── Available data ──

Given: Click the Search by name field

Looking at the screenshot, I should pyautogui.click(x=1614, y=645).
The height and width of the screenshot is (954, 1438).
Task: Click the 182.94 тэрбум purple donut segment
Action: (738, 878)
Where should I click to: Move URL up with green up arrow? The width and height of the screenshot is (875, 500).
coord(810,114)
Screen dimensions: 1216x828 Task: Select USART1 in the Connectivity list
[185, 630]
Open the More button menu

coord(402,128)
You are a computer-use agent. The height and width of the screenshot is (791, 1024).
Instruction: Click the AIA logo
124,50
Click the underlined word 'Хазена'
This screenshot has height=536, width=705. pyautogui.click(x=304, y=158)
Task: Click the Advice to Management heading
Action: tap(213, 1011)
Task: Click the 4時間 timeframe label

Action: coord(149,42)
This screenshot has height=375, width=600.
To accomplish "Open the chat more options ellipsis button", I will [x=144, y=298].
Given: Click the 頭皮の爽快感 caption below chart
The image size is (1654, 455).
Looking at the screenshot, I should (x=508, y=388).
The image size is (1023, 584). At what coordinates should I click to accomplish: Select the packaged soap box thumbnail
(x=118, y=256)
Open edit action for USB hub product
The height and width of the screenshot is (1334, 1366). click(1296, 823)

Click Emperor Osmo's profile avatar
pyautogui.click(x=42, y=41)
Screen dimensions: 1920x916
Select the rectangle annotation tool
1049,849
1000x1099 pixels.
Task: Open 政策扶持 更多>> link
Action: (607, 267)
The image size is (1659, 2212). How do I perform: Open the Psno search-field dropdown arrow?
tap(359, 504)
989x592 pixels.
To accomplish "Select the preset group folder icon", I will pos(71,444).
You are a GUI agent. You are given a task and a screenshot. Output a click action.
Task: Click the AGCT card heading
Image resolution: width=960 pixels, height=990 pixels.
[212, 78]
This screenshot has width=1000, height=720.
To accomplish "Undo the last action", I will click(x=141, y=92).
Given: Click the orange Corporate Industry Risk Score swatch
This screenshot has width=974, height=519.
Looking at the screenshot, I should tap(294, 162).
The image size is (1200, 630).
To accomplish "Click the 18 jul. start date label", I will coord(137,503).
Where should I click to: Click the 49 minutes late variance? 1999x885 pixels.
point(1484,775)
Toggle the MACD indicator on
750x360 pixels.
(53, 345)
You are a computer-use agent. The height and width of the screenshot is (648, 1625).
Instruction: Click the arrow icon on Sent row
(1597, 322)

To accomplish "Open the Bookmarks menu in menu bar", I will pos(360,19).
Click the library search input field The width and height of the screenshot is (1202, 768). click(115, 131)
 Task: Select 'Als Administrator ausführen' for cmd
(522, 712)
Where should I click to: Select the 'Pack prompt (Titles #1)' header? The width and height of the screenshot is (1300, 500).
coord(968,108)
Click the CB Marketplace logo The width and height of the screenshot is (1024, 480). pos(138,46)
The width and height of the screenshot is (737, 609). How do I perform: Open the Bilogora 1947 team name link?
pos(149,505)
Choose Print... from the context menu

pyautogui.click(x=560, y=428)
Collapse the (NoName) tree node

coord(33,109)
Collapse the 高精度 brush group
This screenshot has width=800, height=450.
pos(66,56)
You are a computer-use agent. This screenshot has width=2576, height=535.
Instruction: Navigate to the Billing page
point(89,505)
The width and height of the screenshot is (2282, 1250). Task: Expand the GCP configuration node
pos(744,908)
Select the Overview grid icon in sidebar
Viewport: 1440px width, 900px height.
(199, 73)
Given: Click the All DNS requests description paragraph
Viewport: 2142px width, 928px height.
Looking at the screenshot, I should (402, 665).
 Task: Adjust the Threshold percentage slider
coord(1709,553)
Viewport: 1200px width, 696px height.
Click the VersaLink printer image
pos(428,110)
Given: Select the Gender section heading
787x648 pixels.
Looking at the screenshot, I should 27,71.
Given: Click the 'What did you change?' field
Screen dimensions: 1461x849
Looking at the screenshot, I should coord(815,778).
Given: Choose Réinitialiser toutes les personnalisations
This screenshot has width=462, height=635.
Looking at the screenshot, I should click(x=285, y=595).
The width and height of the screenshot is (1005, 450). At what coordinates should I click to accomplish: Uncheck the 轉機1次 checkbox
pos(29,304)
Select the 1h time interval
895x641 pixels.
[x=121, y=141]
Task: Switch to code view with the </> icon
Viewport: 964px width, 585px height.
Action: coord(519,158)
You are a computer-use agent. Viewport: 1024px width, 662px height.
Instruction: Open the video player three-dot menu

───

The problem
Lay out every line of the items above as a Markdown table with the columns Row and Line, omitting blank lines. Number the rows in order.

Response
| Row | Line |
|---|---|
| 1 | Given: Click the Search by name field |
| 2 | Looking at the screenshot, I should pyautogui.click(x=1614, y=645). |
| 3 | The height and width of the screenshot is (954, 1438). |
| 4 | Task: Click the 182.94 тэрбум purple donut segment |
| 5 | Action: (738, 878) |
| 6 | Where should I click to: Move URL up with green up arrow? The width and height of the screenshot is (875, 500). |
| 7 | coord(810,114) |
| 8 | Screen dimensions: 1216x828 Task: Select USART1 in the Connectivity list |
| 9 | [185, 630] |
| 10 | Open the More button menu |
| 11 | coord(402,128) |
| 12 | You are a computer-use agent. The height and width of the screenshot is (791, 1024). |
| 13 | Instruction: Click the AIA logo |
| 14 | 124,50 |
| 15 | Click the underlined word 'Хазена' |
| 16 | This screenshot has height=536, width=705. pyautogui.click(x=304, y=158) |
| 17 | Task: Click the Advice to Management heading |
| 18 | Action: tap(213, 1011) |
| 19 | Task: Click the 4時間 timeframe label |
| 20 | Action: coord(149,42) |
| 21 | This screenshot has height=375, width=600. |
| 22 | To accomplish "Open the chat more options ellipsis button", I will [x=144, y=298]. |
| 23 | Given: Click the 頭皮の爽快感 caption below chart |
| 24 | The image size is (1654, 455). |
| 25 | Looking at the screenshot, I should (x=508, y=388). |
| 26 | The image size is (1023, 584). At what coordinates should I click to accomplish: Select the packaged soap box thumbnail |
| 27 | (x=118, y=256) |
| 28 | Open edit action for USB hub product |
| 29 | The height and width of the screenshot is (1334, 1366). click(1296, 823) |
| 30 | Click Emperor Osmo's profile avatar |
| 31 | pyautogui.click(x=42, y=41) |
| 32 | Screen dimensions: 1920x916 |
| 33 | Select the rectangle annotation tool |
| 34 | 1049,849 |
| 35 | 1000x1099 pixels. |
| 36 | Task: Open 政策扶持 更多>> link |
| 37 | Action: (607, 267) |
| 38 | The image size is (1659, 2212). How do I perform: Open the Psno search-field dropdown arrow? |
| 39 | tap(359, 504) |
| 40 | 989x592 pixels. |
| 41 | To accomplish "Select the preset group folder icon", I will pos(71,444). |
| 42 | You are a GUI agent. You are given a task and a screenshot. Output a click action. |
| 43 | Task: Click the AGCT card heading |
| 44 | Image resolution: width=960 pixels, height=990 pixels. |
| 45 | [212, 78] |
| 46 | This screenshot has width=1000, height=720. |
| 47 | To accomplish "Undo the last action", I will click(x=141, y=92). |
| 48 | Given: Click the orange Corporate Industry Risk Score swatch |
| 49 | This screenshot has width=974, height=519. |
| 50 | Looking at the screenshot, I should tap(294, 162). |
| 51 | The image size is (1200, 630). |
| 52 | To accomplish "Click the 18 jul. start date label", I will coord(137,503). |
| 53 | Where should I click to: Click the 49 minutes late variance? 1999x885 pixels. |
| 54 | point(1484,775) |
| 55 | Toggle the MACD indicator on |
| 56 | 750x360 pixels. |
| 57 | (53, 345) |
| 58 | You are a computer-use agent. The height and width of the screenshot is (648, 1625). |
| 59 | Instruction: Click the arrow icon on Sent row |
| 60 | (1597, 322) |
| 61 | To accomplish "Open the Bookmarks menu in menu bar", I will pos(360,19). |
| 62 | Click the library search input field The width and height of the screenshot is (1202, 768). click(115, 131) |
| 63 |  Task: Select 'Als Administrator ausführen' for cmd |
| 64 | (522, 712) |
| 65 | Where should I click to: Select the 'Pack prompt (Titles #1)' header? The width and height of the screenshot is (1300, 500). |
| 66 | coord(968,108) |
| 67 | Click the CB Marketplace logo The width and height of the screenshot is (1024, 480). pos(138,46) |
| 68 | The width and height of the screenshot is (737, 609). How do I perform: Open the Bilogora 1947 team name link? |
| 69 | pos(149,505) |
| 70 | Choose Print... from the context menu |
| 71 | pyautogui.click(x=560, y=428) |
| 72 | Collapse the (NoName) tree node |
| 73 | coord(33,109) |
| 74 | Collapse the 高精度 brush group |
| 75 | This screenshot has width=800, height=450. |
| 76 | pos(66,56) |
| 77 | You are a computer-use agent. This screenshot has width=2576, height=535. |
| 78 | Instruction: Navigate to the Billing page |
| 79 | point(89,505) |
| 80 | The width and height of the screenshot is (2282, 1250). Task: Expand the GCP configuration node |
| 81 | pos(744,908) |
| 82 | Select the Overview grid icon in sidebar |
| 83 | Viewport: 1440px width, 900px height. |
| 84 | (199, 73) |
| 85 | Given: Click the All DNS requests description paragraph |
| 86 | Viewport: 2142px width, 928px height. |
| 87 | Looking at the screenshot, I should (402, 665). |
| 88 |  Task: Adjust the Threshold percentage slider |
| 89 | coord(1709,553) |
| 90 | Viewport: 1200px width, 696px height. |
| 91 | Click the VersaLink printer image |
| 92 | pos(428,110) |
| 93 | Given: Select the Gender section heading |
| 94 | 787x648 pixels. |
| 95 | Looking at the screenshot, I should 27,71. |
| 96 | Given: Click the 'What did you change?' field |
| 97 | Screen dimensions: 1461x849 |
| 98 | Looking at the screenshot, I should coord(815,778). |
| 99 | Given: Choose Réinitialiser toutes les personnalisations |
| 100 | This screenshot has width=462, height=635. |
| 101 | Looking at the screenshot, I should click(x=285, y=595). |
| 102 | The width and height of the screenshot is (1005, 450). At what coordinates should I click to accomplish: Uncheck the 轉機1次 checkbox |
| 103 | pos(29,304) |
| 104 | Select the 1h time interval |
| 105 | 895x641 pixels. |
| 106 | [x=121, y=141] |
| 107 | Task: Switch to code view with the </> icon |
| 108 | Viewport: 964px width, 585px height. |
| 109 | Action: coord(519,158) |
| 110 | You are a computer-use agent. Viewport: 1024px width, 662px height. |
| 111 | Instruction: Open the video player three-dot menu |